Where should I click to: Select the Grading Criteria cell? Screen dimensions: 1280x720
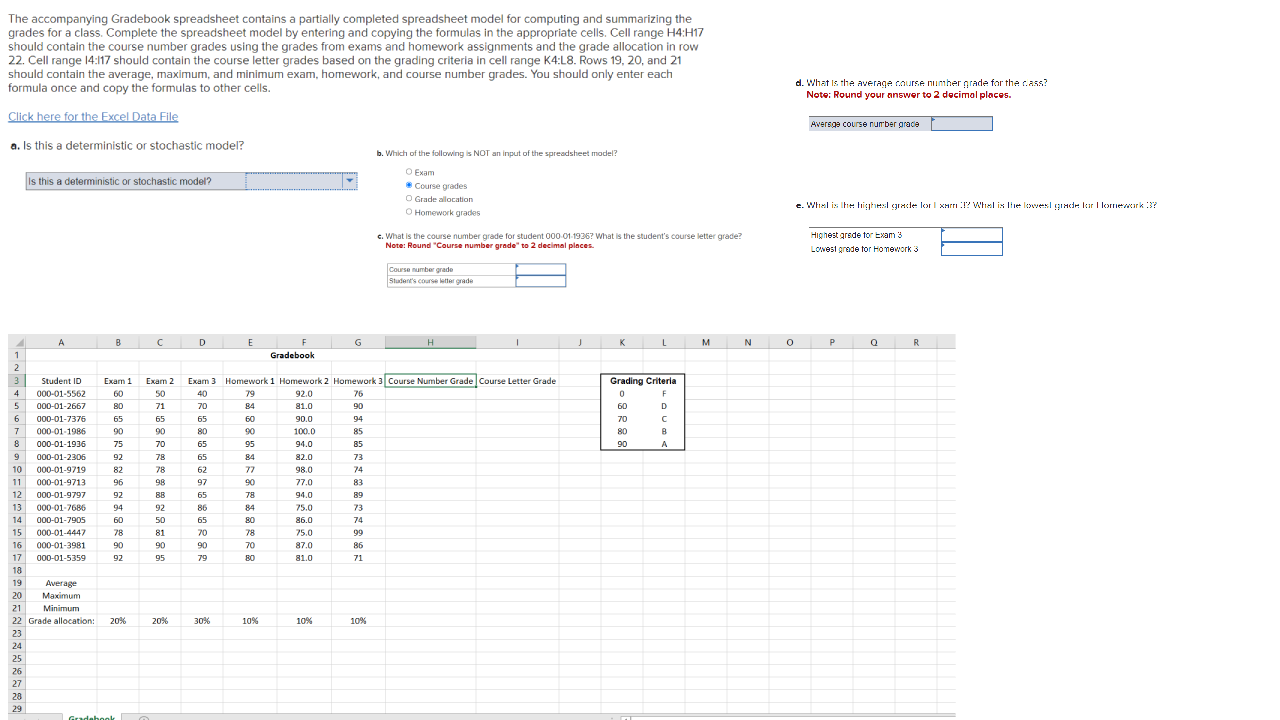[x=642, y=380]
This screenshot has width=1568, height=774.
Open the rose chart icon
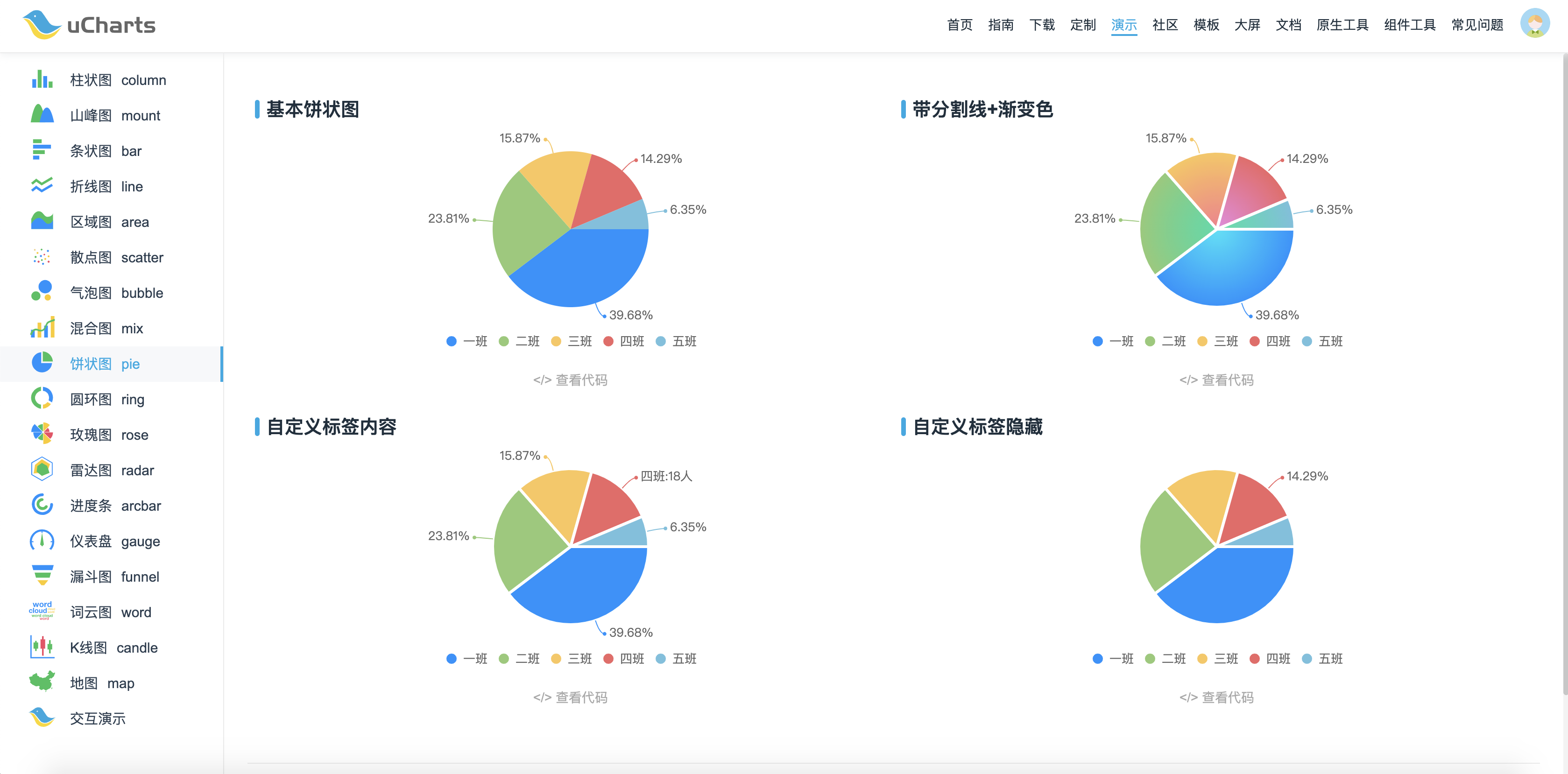[x=42, y=434]
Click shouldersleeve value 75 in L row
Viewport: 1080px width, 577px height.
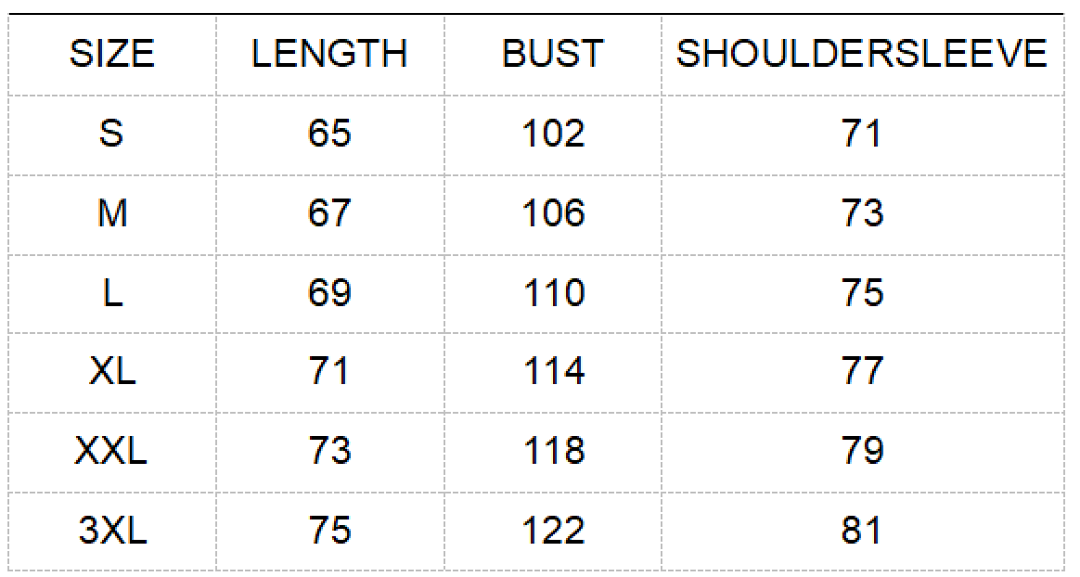[x=862, y=292]

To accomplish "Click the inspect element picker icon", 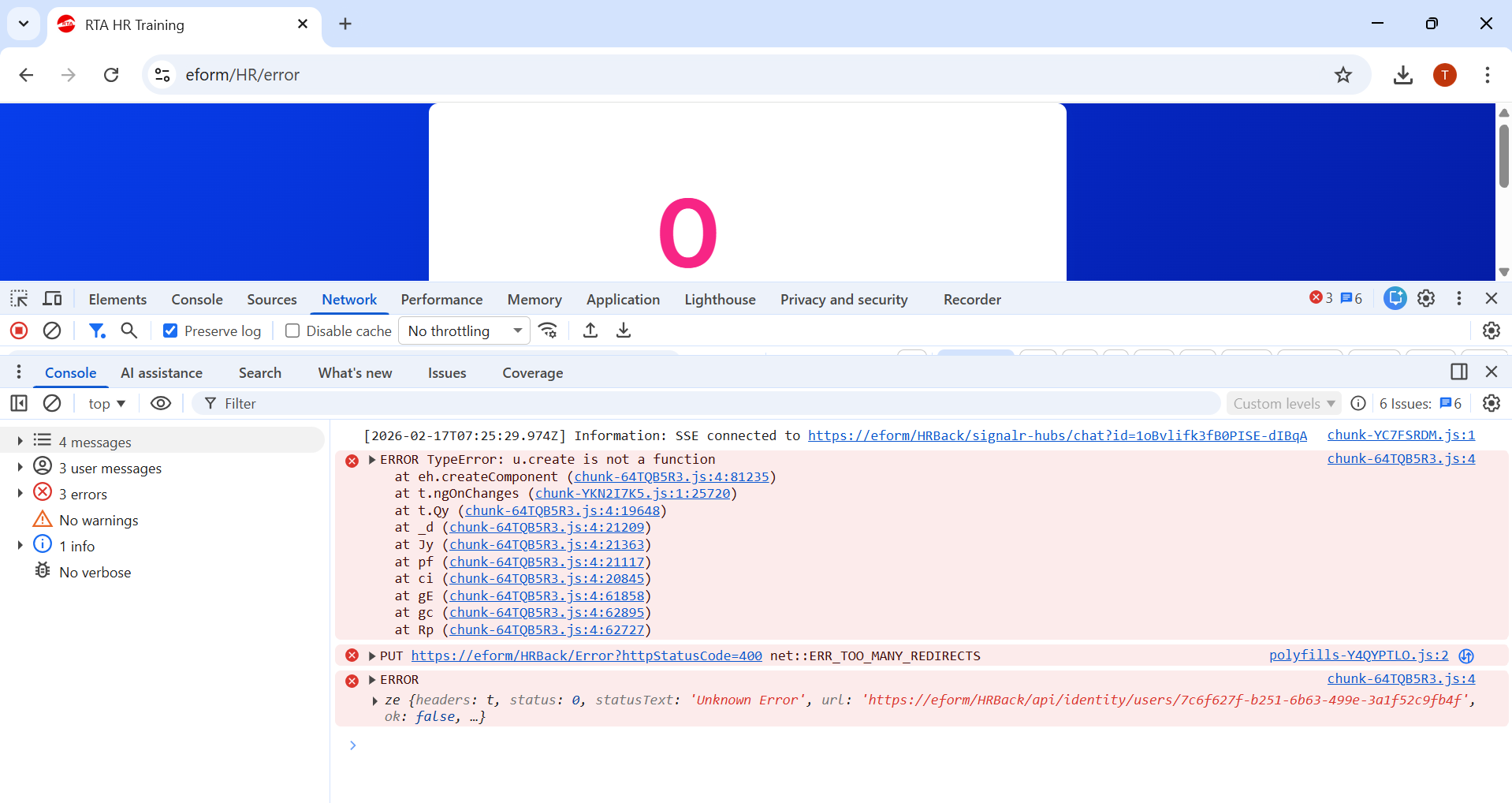I will [x=19, y=299].
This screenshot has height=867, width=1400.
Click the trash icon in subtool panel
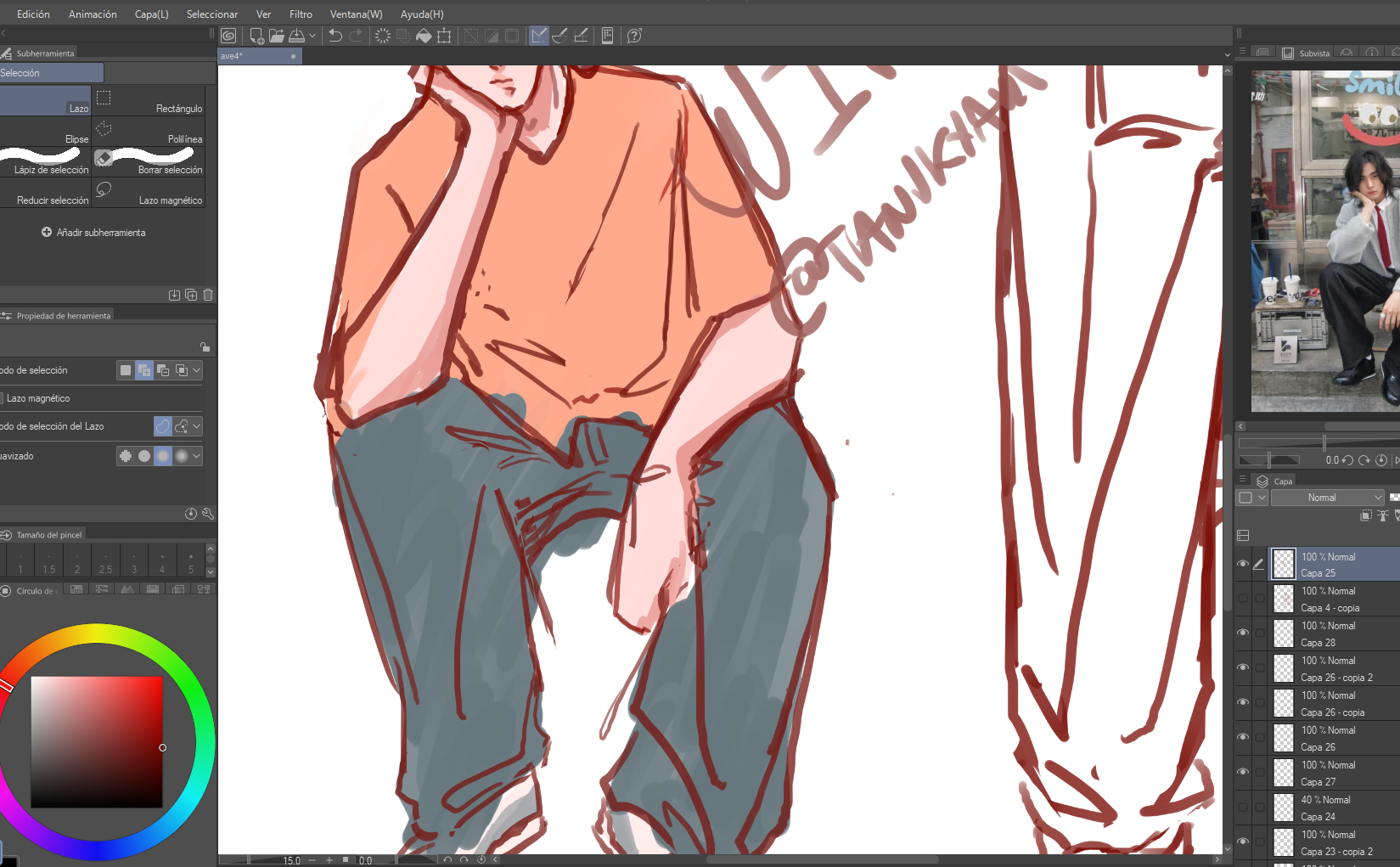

_ _ _

### Task objective
Write out the rows above word for word, from the line containing "This screenshot has height=867, width=1400." through the end of the rows, with both ends included. Omit the pictures from your answer.

### Answer below
This screenshot has height=867, width=1400.
Click the trash icon in subtool panel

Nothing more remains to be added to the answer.